Après avoir été malades du Covid, certains patients ont toujours des problèmes respiratoires plusieurs mois après leur guérison. Pour les aider, l’Opéra National anglais, en partenariat avec les scientifiques de l’Imperial College, proposent des cours de chant personnalisés.

De l’opéra pour apprendre aux patients à respirer;
De l’opéra pour apprendre aux patients à respirer; © Getty / Westend61

Tout cela via l’application Zoom sur Internet, ils font travailler la posture, et ils proposent des exercices de respiration, ou des échauffements de la voix. L’approche est à la fois musicale, et médicale.

Et cela aide les patients à mieux respirer ?

Cela leur permet de mieux utiliser leurs capacités pulmonaires, et aussi de gérer leur stress. Car les patients souffrent souvent d’essoufflement et d’anxiété.

Plusieurs cliniques proposent ce programme au Royaume-Uni. L’English National Opera pense pouvoir, à terme, suivre environ un millier de patients. 

Un projet qui ne plait pas à tout le monde : un ballon pour bloquer le soleil

Des scientifiques de Harvard prévoient de lancer un ballon à haute altitude au-dessus de la Laponie en juin prochain. Objectif : tester si on peut refroidir la Terre en atténuant, par le lâcher de microparticules réfléchissantes, le rayonnement solaire. 

Est-ce que c’est ce que l’on appelle de la géo-ingénierie ?

Tout à fait, et les opposants sont nombreux. A causes des risques potentiels, notamment liés au manque de lumière prolongé qui peut avoir des conséquences  sur la biodiversité.

On peut aussi craindre que les injections d’aérosols à grande échelle endommagent la couche d’ozone, et perturbent les écosystèmes.

Cette technologie reproduirait l’effet des particules de dioxyde de soufre libérées lors des éruptions volcaniques ; celles-ci s’attardent dans la stratosphère terrestre et reflètent le rayonnement solaire. 

Sans la chaleur et la lumière du Soleil, la Terre ne serait qu’une boule de roche glacée, et sans vie. 

Moins sujet à polémique, une "super-plante" qui absorbe la pollution atmosphérique sur les routes vient d’être identifiée

Certaines haies seraient plus efficaces que d'autres plantes.

Selon des scientifiques anglais de la Société d’Horticulture Royale anglaise, le Cotonéastre, un arbuste aux feuilles ovales et aux petits fruits rouges permettrait de réduire la pollution de l'air sur les routes très fréquentées. Bien plus que l’aubépine ou le thuya, qu’ils ont aussi testé.

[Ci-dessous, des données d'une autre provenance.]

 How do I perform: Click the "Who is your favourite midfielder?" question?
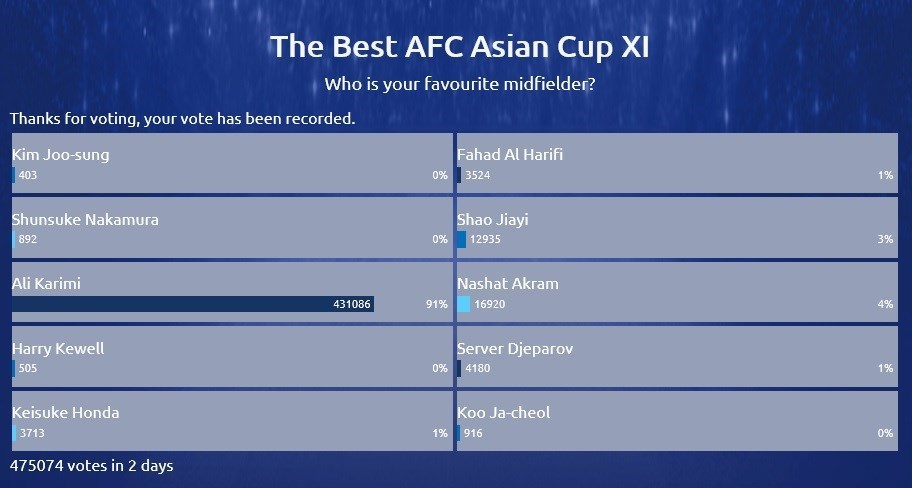coord(460,84)
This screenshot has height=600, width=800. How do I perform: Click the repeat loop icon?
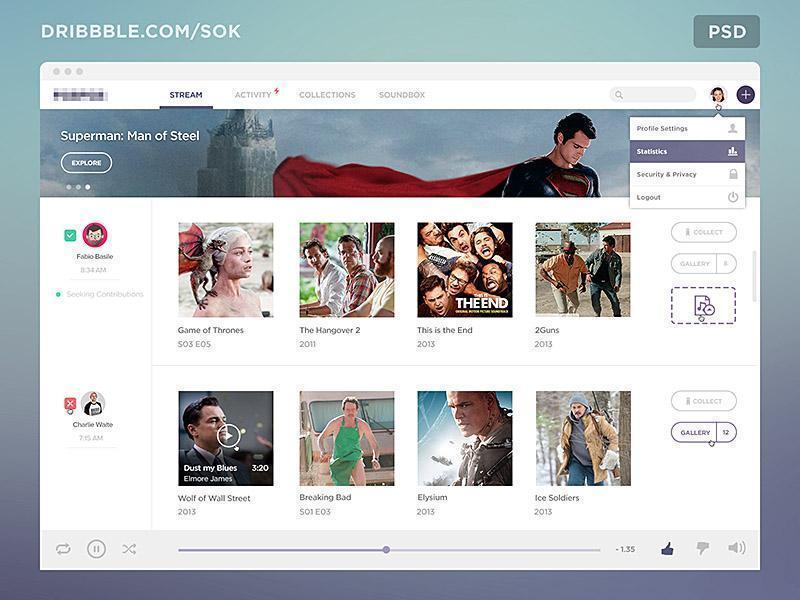pyautogui.click(x=63, y=549)
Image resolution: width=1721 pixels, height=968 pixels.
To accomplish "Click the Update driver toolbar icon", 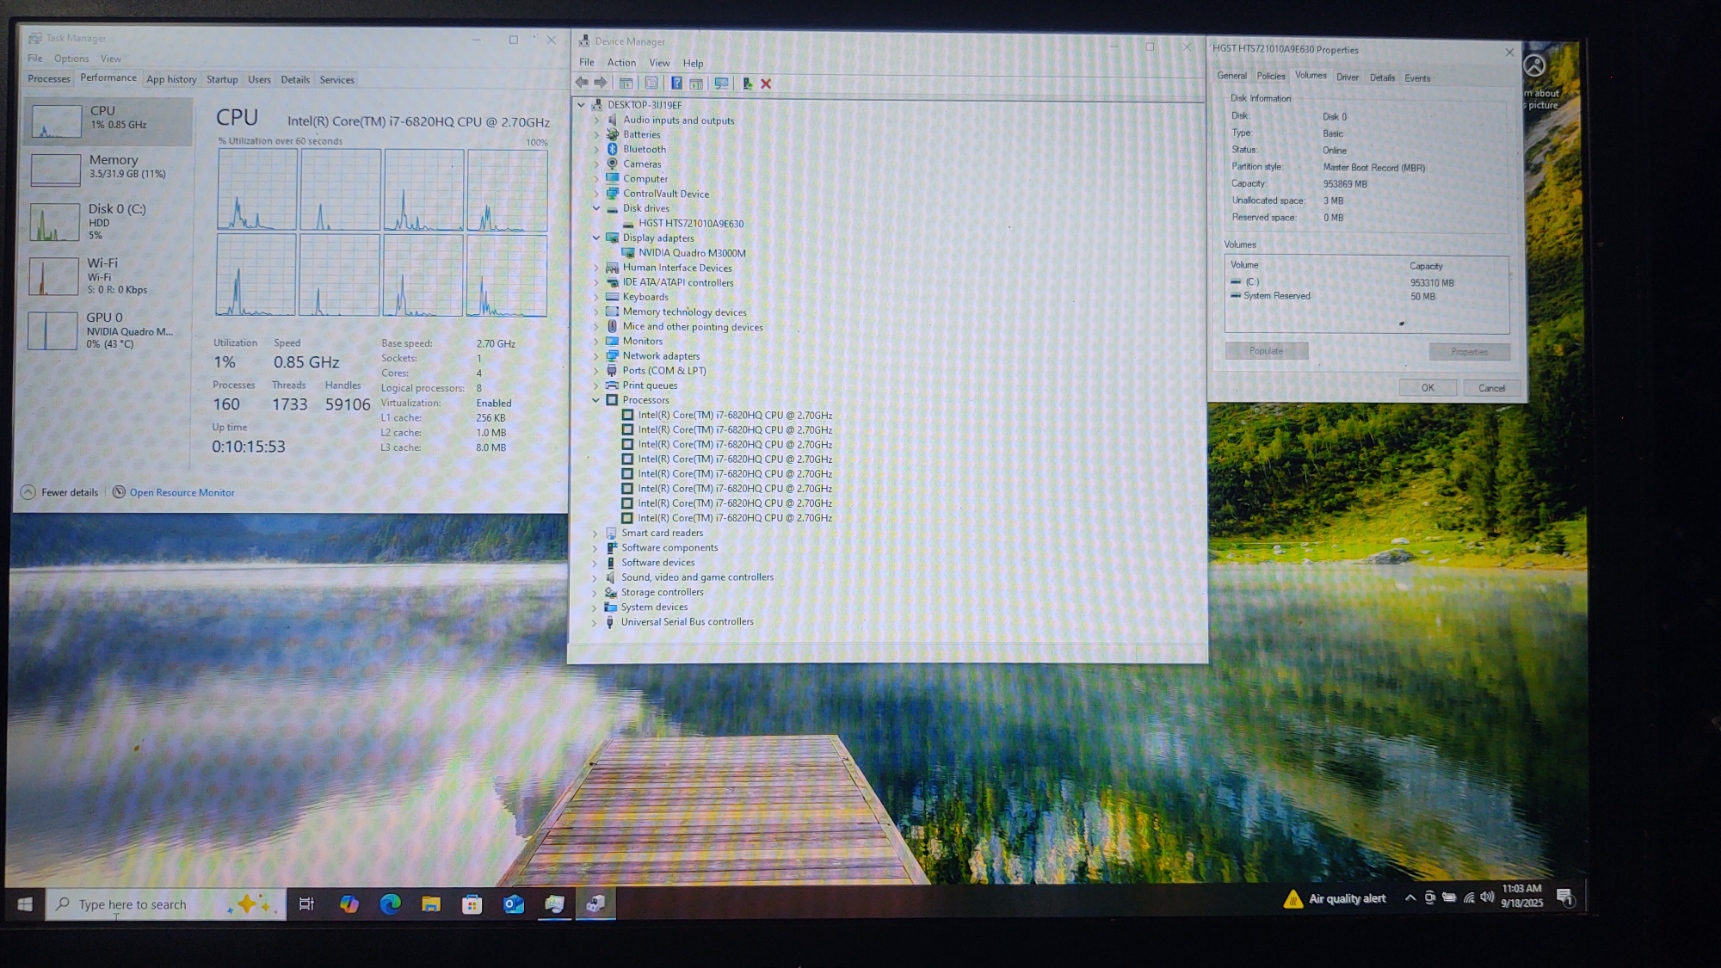I will tap(747, 84).
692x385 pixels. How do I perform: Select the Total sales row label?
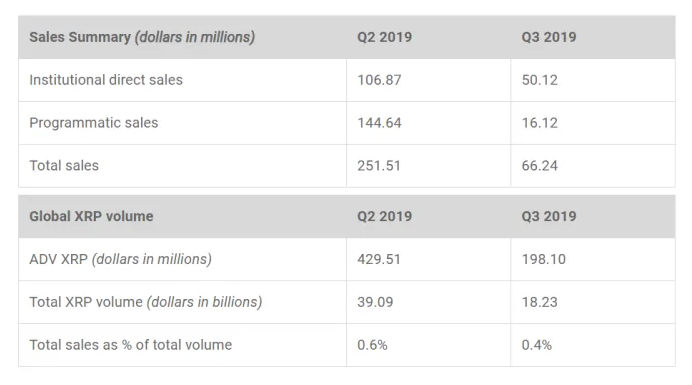click(x=64, y=166)
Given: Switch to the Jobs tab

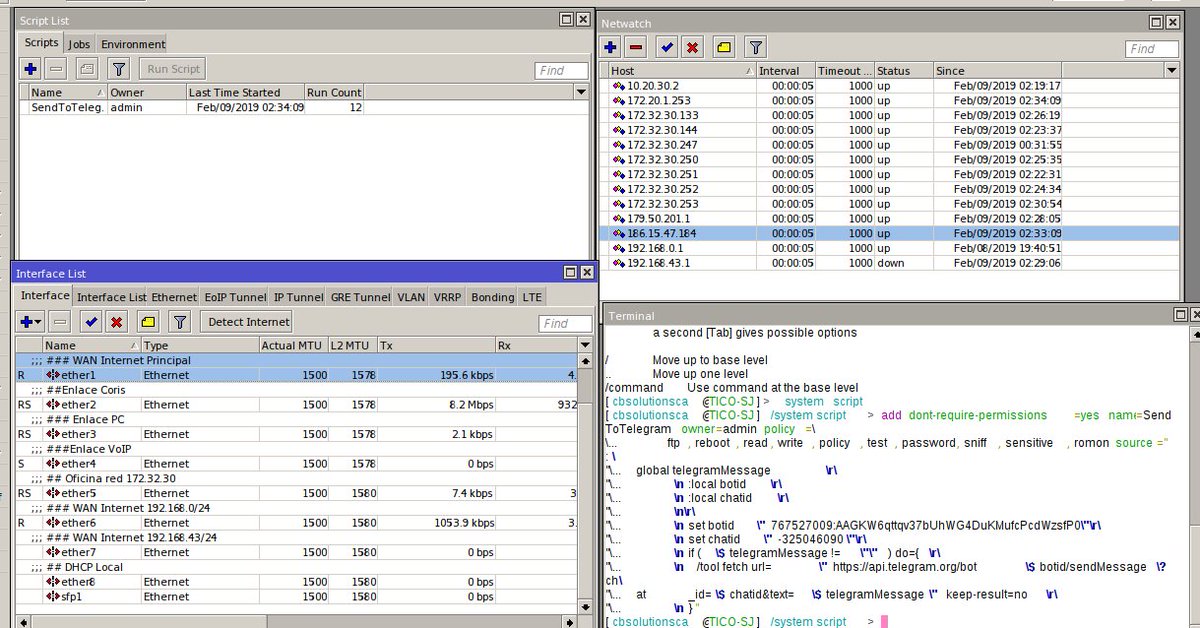Looking at the screenshot, I should click(79, 44).
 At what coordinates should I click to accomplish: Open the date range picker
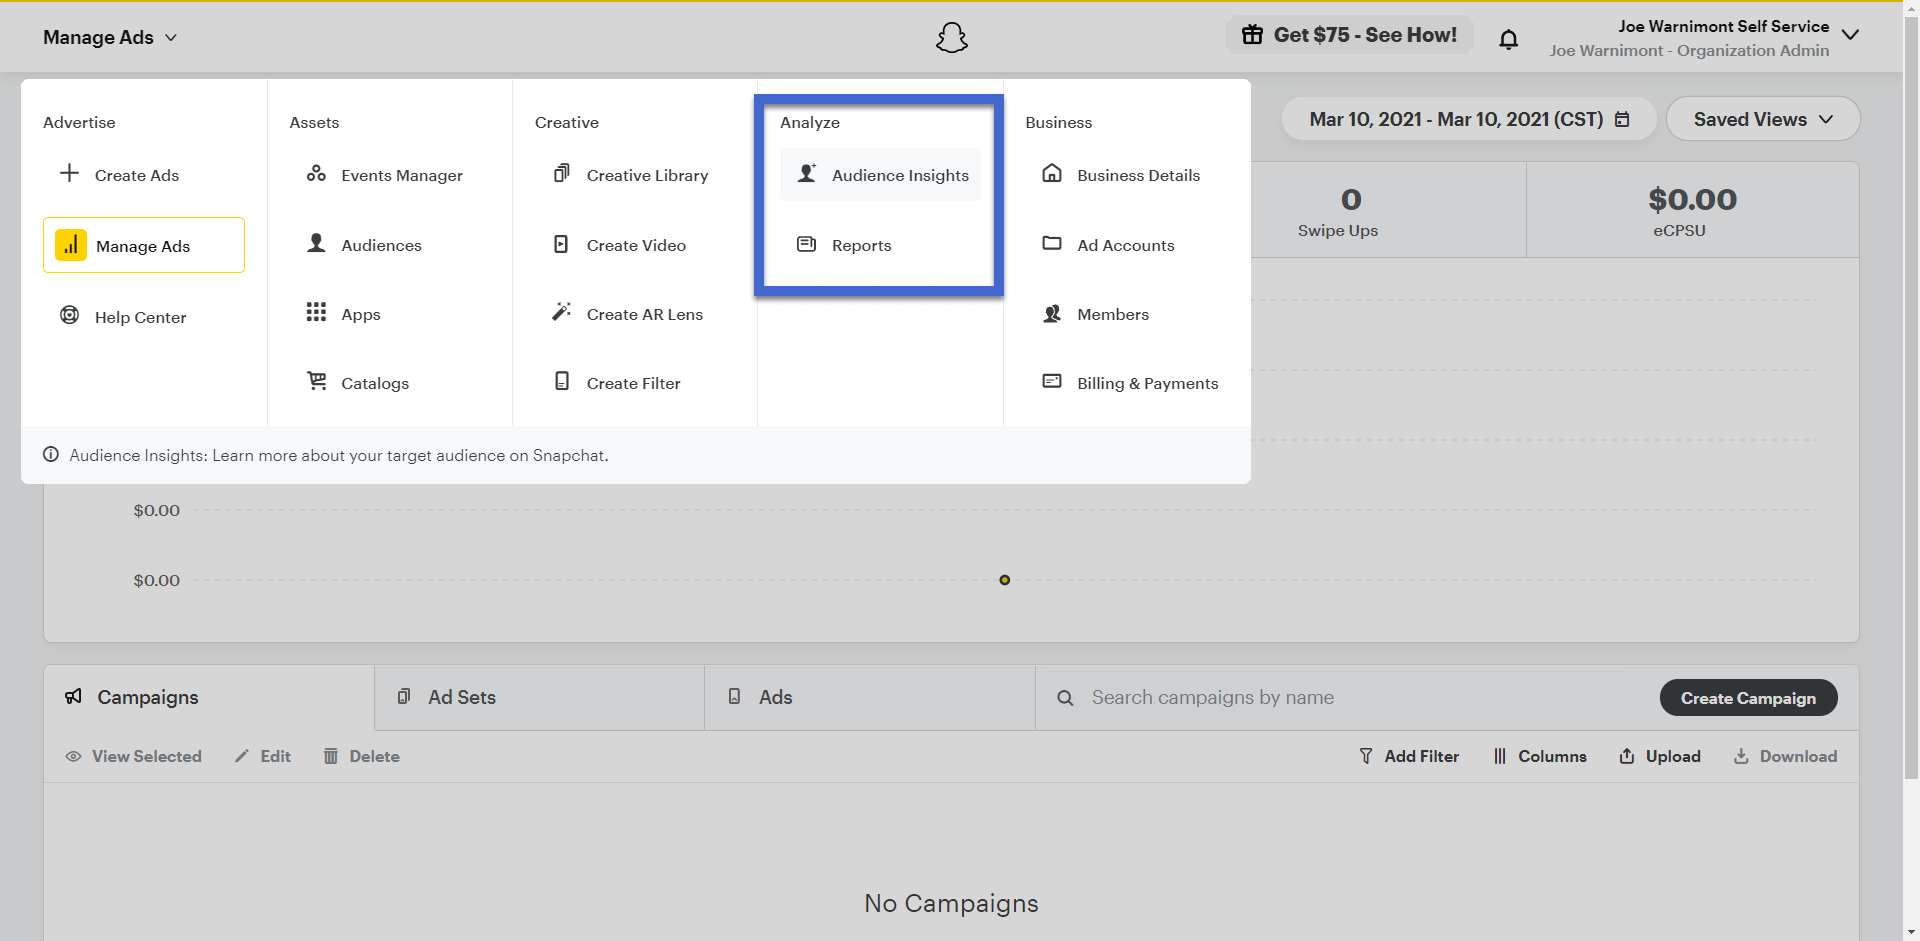click(1468, 119)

En sept jours, 1 mètre de Cotonéastre peut absorber la même quantité de pollution que celle émise par une voiture sur un trajet de 800 kilomètres. 

Cette étude fait partie d'un travail plus global de la société d’horticulture, dont l'objectif est d'atténuer les problèmes environnementaux. Les chercheurs veulent identifier de “super-plantes” qui, en plus de nous aider, peuvent fournir des habitats à la faune sauvage.

Automobiles toujours, l’odeur des voitures neuves n’est pas bonne pour la santé

Je ne sais pas pourquoi : nous sommes nombreux à aimer l’odeur des voitures neuves. Pourtant, c’est loin d’être idéal pour la santé. Une étude qui va paraître dans une revue américaine compare la nocivité de l’air intérieur des voitures neuves à celle des gaz émis par les pots d’échappement. Les taux de produits chimiques sont très importants

Les personnes roulant dans une voiture neuve plus de vingt minutes par jour joueraient avec leur santé ?

Les chercheurs de l’université de Californie qui ont travaillé sur le sujet et expliquent que ces effluves sont en grande partie composées de benzène, qui dégage une odeur douce et sucrée, et le formaldéhyde. Ces composés chimiques très volatiles viennent des plastiques, des adhésifs, des peintures et des textiles. Cela peut causer des nausées, vomissements, et même des éruptions cutanées.

Pour ne pas s’intoxiquer, il est conseillé d’ouvrir les fenêtres ou de rouler en deux roues.